The article focuses on a patient who has been in stable remission for 4 years thanks to the treatment. The authors point out that his quality of life has significantly increased compared to the previous period, when he was on immunosuppressive anti-TNF therapy. He is experiencing better mobility and less pain. It is now possible to lead a more active lifestyle. The patient also stopped taking anti-TNF therapy after five years of continuous use.

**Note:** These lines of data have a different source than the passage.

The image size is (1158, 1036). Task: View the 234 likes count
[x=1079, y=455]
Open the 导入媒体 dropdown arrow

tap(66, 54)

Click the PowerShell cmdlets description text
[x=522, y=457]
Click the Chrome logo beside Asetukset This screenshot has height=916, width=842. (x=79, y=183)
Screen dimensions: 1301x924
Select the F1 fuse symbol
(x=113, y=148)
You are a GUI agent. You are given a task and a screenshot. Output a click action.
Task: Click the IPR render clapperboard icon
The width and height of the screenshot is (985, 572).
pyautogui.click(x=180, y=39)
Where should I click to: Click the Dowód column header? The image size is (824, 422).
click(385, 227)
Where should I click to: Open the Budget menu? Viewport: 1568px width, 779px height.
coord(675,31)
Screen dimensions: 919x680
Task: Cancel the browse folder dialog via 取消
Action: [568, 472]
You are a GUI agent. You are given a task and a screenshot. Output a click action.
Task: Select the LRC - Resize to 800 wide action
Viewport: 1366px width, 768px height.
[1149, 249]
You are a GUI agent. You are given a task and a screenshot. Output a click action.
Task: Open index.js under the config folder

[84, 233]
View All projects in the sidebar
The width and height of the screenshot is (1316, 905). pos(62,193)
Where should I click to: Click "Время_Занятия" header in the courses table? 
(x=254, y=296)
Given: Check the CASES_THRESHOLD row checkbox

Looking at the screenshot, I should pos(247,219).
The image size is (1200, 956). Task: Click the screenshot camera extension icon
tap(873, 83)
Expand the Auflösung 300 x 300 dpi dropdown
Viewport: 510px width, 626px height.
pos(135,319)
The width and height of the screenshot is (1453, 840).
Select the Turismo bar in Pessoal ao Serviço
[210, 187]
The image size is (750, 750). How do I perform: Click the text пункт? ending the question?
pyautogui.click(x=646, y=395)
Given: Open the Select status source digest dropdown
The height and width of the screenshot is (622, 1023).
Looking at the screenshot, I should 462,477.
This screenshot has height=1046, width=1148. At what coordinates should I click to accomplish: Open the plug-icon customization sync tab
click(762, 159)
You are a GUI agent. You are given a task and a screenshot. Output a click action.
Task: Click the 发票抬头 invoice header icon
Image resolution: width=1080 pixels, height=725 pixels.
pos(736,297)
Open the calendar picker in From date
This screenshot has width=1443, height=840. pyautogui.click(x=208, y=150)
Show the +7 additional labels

A contribution to the project was made by Skoltech PhD student Kseniia Lupyr. According to Kseniia, she made the bioinformatic part of the work: “I have been analyzing T-cell repertoires for four years now. When I was doing my master’s degree, the first tests on primates were performed. I analyzed the results and confirmed that TRBV9+ T cells were removed, and no other T cells were affected. Later, I analyzed data from the first patient who received the new drug. I integrated all available information: lab test results, mobility metrics, sequencing data of T-cell repertoires; analyzed and visualized the results for the new paper. As the patient’s T-cell repertoires are available for 15 years, it’s possible to trace autoimmune clones over a long period of time. For example, we noticed that the patient’s well-being deteriorates with an increase in the proportion of autoimmune clones in the T-cell repertoire.”
According to Ksenia, targeted treatment for ankylosing spondylitis was achieved because, among other things, it is associated with human leukocyte antigen (HLA) B27. HLAs code for proteins that act as “showcases” on cell surfaces that show T cells what peptides are inside. Recognizing them, T-lymphocytes get activated and attack the corresponding cells of the body.
“Adaptive immune response varies between people. So different patients may have different autoimmune clones. Since the disease is associated with HLA B27, there is a chance that the drug will help many HLA-B27 positive patients with ankylosing spondylitis,” adds Ksenia. The authors of the paper also note that anti-TRBV9+ therapy may have applications in other HLA-B27 associated diseases, such as psoriatic arthritis, acute anterior uveitis, juvenile idiopathic arthritis, and Crohn's disease.
Clinical trials of the drug against ankylosing spondylitis are currently in the second phase, and the third one has recently been approved. Researchers are waiting for the results to draw conclusions about the drug’s effectiveness in a wider sample of patients.